■ **THE DATA**:
·····
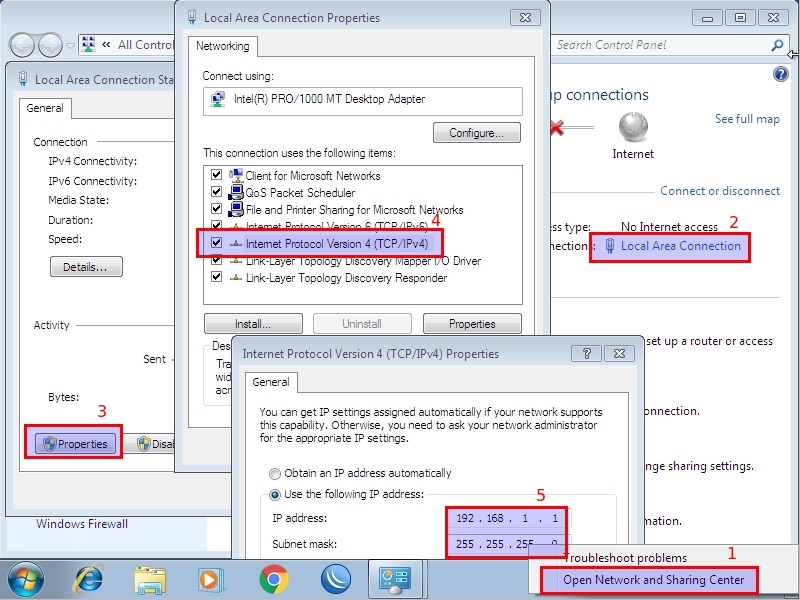Select the General tab in TCP/IPv4 Properties
Viewport: 800px width, 600px height.
pos(271,382)
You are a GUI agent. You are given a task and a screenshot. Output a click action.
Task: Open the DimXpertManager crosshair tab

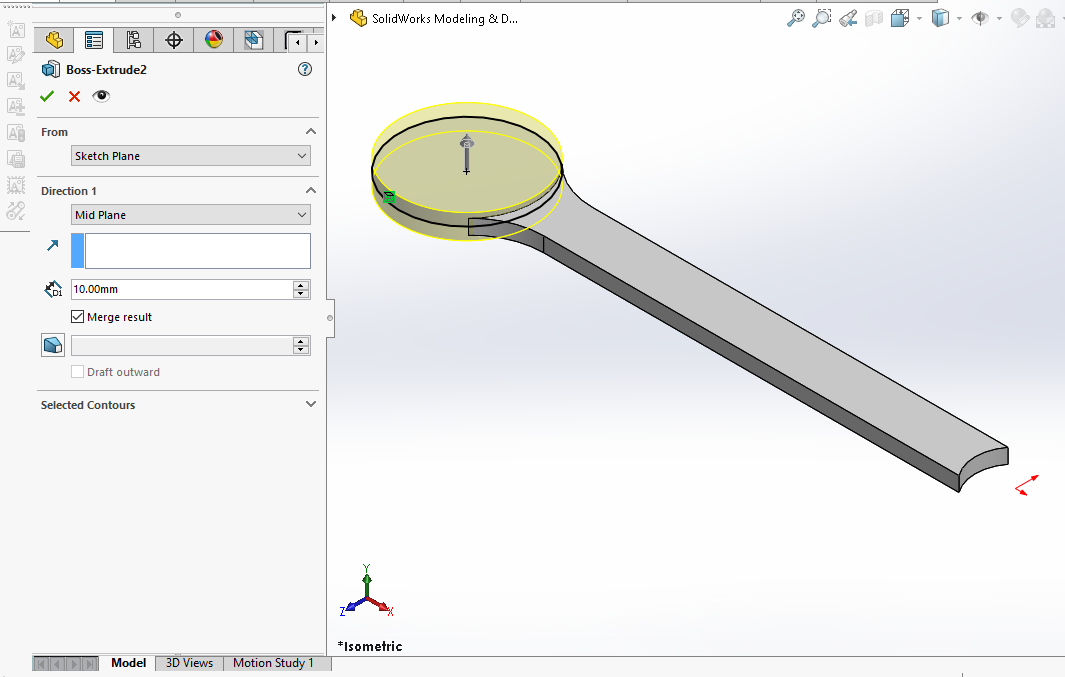[173, 40]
·····
Return only the lines that start at the line containing "You are a GUI" and finish at the last line of the entries, exactly as written and without pictures.

■ **OUTPUT**:
You are a GUI agent. You are given a task and a screenshot. Output a click action.
Task: Open the DimXpertManager crosshair tab

[173, 40]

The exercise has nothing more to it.